Zapraszam na przedsezonowy przegląd NFC West.
Los Angeles Rams
Zobacz też: Kiedy zamknie się mistrzowskie okno Los Angeles Rams?
Pozostałe dywizje: |
W epoce salary cap (czyli od 1994 r.) tylko dwie drużyny zdołały wrócić do Super Bowl w ciągu pięciu lat od przegrania finału NFL. Byli to Patriots (2001, 2011, 2014, 2018) i Broncos (2015). Nie bez przyczyny mówi się o „postsuperbowlowym kacu”, choć oczywiście przyczyny są bardziej racjonalne niż „klątwa” czy „kac”.

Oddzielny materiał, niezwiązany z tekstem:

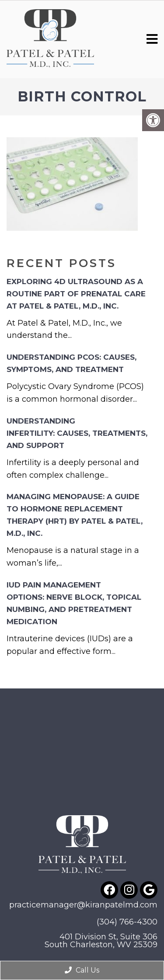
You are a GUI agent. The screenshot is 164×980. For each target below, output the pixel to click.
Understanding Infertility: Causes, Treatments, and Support (77, 433)
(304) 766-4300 (127, 922)
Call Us (82, 970)
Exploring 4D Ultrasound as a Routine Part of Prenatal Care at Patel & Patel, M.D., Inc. (76, 294)
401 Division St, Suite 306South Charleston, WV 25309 (101, 941)
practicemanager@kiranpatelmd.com (83, 905)
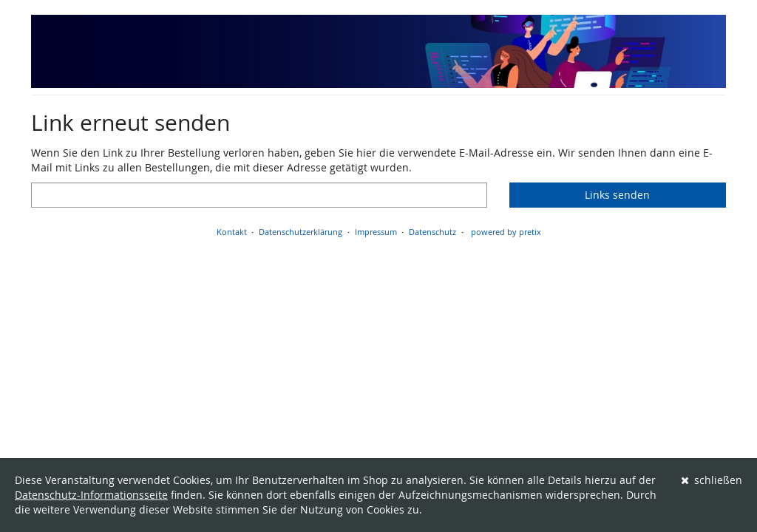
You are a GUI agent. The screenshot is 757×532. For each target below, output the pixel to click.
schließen (712, 480)
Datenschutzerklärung (300, 231)
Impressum (376, 231)
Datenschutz (432, 231)
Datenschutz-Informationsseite (91, 494)
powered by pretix (506, 231)
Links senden (617, 194)
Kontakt (231, 231)
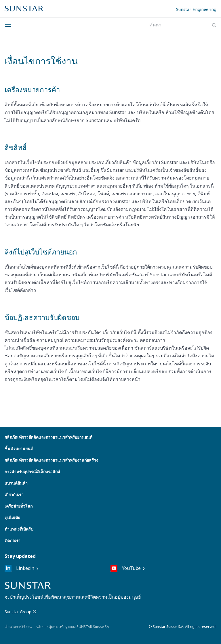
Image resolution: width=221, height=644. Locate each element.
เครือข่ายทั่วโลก (18, 506)
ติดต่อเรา (12, 540)
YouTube (125, 568)
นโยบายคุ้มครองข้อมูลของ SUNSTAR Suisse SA (73, 626)
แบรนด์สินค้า (16, 483)
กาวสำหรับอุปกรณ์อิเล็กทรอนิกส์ (32, 471)
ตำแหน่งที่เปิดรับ (19, 529)
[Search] (214, 25)
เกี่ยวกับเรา (14, 494)
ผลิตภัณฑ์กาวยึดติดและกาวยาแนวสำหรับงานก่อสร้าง (51, 460)
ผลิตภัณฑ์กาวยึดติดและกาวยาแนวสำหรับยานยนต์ (48, 437)
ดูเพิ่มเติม (12, 517)
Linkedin (19, 568)
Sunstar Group (21, 612)
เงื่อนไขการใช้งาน (18, 626)
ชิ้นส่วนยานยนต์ (19, 448)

W przypadku Rams to po pierwsze szczęście. Drużyna z LA była w 2017 r. najmniej kontuzjowaną drużyną w NFL. W 2018 r. zajęli w tej klasyfikacji 4. miejsce. Wciąż byli relatywnie zdrowi, ale kontuzja WR Coopera Kuppa poważnie zachwiała klubem. Rams to drużyna z bardzo silnymi starterami i znacznie słabszymi rezerwowymi. Niemal każdy ofensywny starter grał w zeszłym sezonie ponad 90% snapów (wyjątkiem była pozycja TE). Utrata każdego gracza to poważny problem. Tymczasem zdrowie to w dużej mierze kwestia szczęścia, które nie może trwać wiecznie.
Po drugie linia ofensywna. Łatwo przypisać 100% zasług w odrodzeniu Rams trenerowi Seanowi McVayowi. McVay ma niebagatelny wkład w ten sukces, ale trzeba pamiętać, że ogromne znaczenie miało wzmocnienie linii ofensywnej przed sezonem 2017. Do drużyny dołączyli wtedy LT Andrew Whitworth i C John Sullivan. W efekcie linia, która w 2016 r. była 29. w NFL tak w ochronie rozgrywającego, jak w torowaniu drogi running backowi awansowała na 3. miejsce w akcjach biegowych i 9. w podaniowych.
W tym sezonie ta linia może ruszyć w drugą stronę. Udało się przekonać 38-letniego Whitwortha, by odłożył sportową emeryturę jeszcze o rok. Jednak Rams zdecydowali się nie przedłużać umowy z Sullivanem, a OG Roger Saffold wybrał korzystniejszą finansowo ofertę Tennessee. To oznacza, że drużyna musi wystawić dwóch nowych starterów i liczyć, że Whitworth ma na tyle paliwa w baku, by wytrzymać na sensownym poziomie cały rok. To nie wygląda na zwycięską formułę.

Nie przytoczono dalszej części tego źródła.